The #MeToo movement has shown sexual harassment in the workplace is pervasive—from Hollywood to Wall Street. Women need a champion who will investigate, legislate, and litigate to stand up for their rights at work. I pushed New York City’s Department of Correction to adopt policies to reduce sexual assaults by guards against inmates. As attorney general, I will ensure that victims of sexual assault are fully heard and will prosecute those in power who try to get away with it. And I will work to pass laws against mandatory nondisparagement agreements and investigate and sue businesses with a culture of abuse.
- How would you protect the rights of New Yorkers to equal pay?
Equal pay for equal work should be more than a slogan. It should be reality. As New York City public advocate, I passed legislation to ban questions about salary history during the hiring process, which perpetuate gender-based pay disparities. From advocating for similar legislation statewide to creating a wage discrimination task force and taking legal action against any company that discriminates against workers, I will use the full weight of the Attorney General’s Office to fight the gender wage gap.
How does the national political environment affect the attorney general’s priorities?
- How would you evaluate when it is appropriate to challenge a federal policy initiative?
The test is whether a federal policy hurts New Yorkers, and in the age of Donald Trump, there are many, many policies that hurt residents of the Empire State. Repealing DACA, rolling back environmental regulations and the Affordable Care Act, loosening oversight of for-profit colleges, these are just some examples of policies that have a real, negative impact on our state. The attorney general has an obligation to fight back.
- Do you approve of the state attorney general’s active role in litigating against policies of the Trump administration?
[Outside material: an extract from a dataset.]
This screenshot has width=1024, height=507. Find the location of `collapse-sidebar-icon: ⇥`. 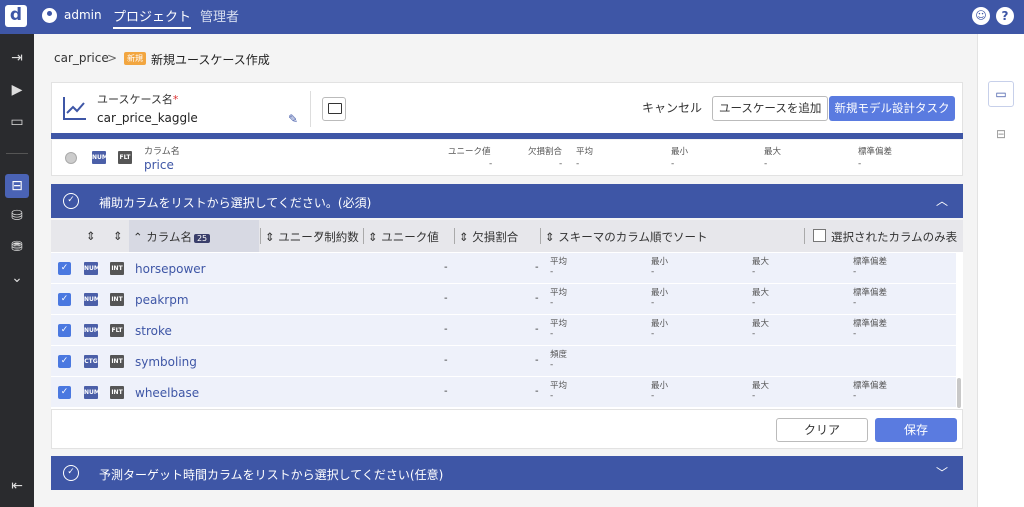

collapse-sidebar-icon: ⇥ is located at coordinates (17, 58).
Yes. Attorneys general across the country have shown that the law is the firmest pillar of our democracy—that it is the best way to stand up to Donald Trump’s harmful and possibly illegal policies. I look forward to joining them in defending our rights.
Can you share with Law Journal readers something they don’t know about you that reflects your life and career as a lawyer?
- Who would you look to as a role model for public service, especially in a legal or law enforcement capacity?
A few of my role models are Eleanor Holmes Norton, former Congress member Barbara Jordan, former Chief Judge Jonathan Lippman, Jane Bolin, and former Attorney General Robert Abrams, who endorsed my campaign earlier this month. Each of them served with independence, with respect for the law, and with a clear vision for progress, attributes which I aspire to every day, and which I hope to bring to the Attorney General’s Office.
- What lawyers have been the most important mentors in your career?
My most important mentors were my professors at Howard University School of Law. This is the institution which educated Thurgood Marshall and helped dismantle legalized segregation in the United States. There is a clear connection between Howard, Brown v. Board of Education, and the progress we have made—and are defending today. The school has deep roots in social justice, and our professors were adamant that they were training us to be engineers of social change. That mandate has stuck with me.
- Can you point to a case you have worked on as a lawyer that has shaped your outlook on the legal profession and the rule of law?
As a public defender, I saw firsthand how unfairly some New Yorkers are treated by our criminal justice system, and I saw that just because you cannot afford a fancy lawyer, you should not be afforded any less justice. These experiences stuck with me, and they informed my decision to serve the public.
One case that has stuck with me was representing an unaccompanied minor seeking asylum in the United States in 2015. At the time, I was calling on lawyers across New York City to work pro bono and represent unaccompanied minors, and I wanted to do my part as well. We were able to secure Special Immigrant Juvenile Status for him, and he now lives in New York with relatives. He just graduated from high school.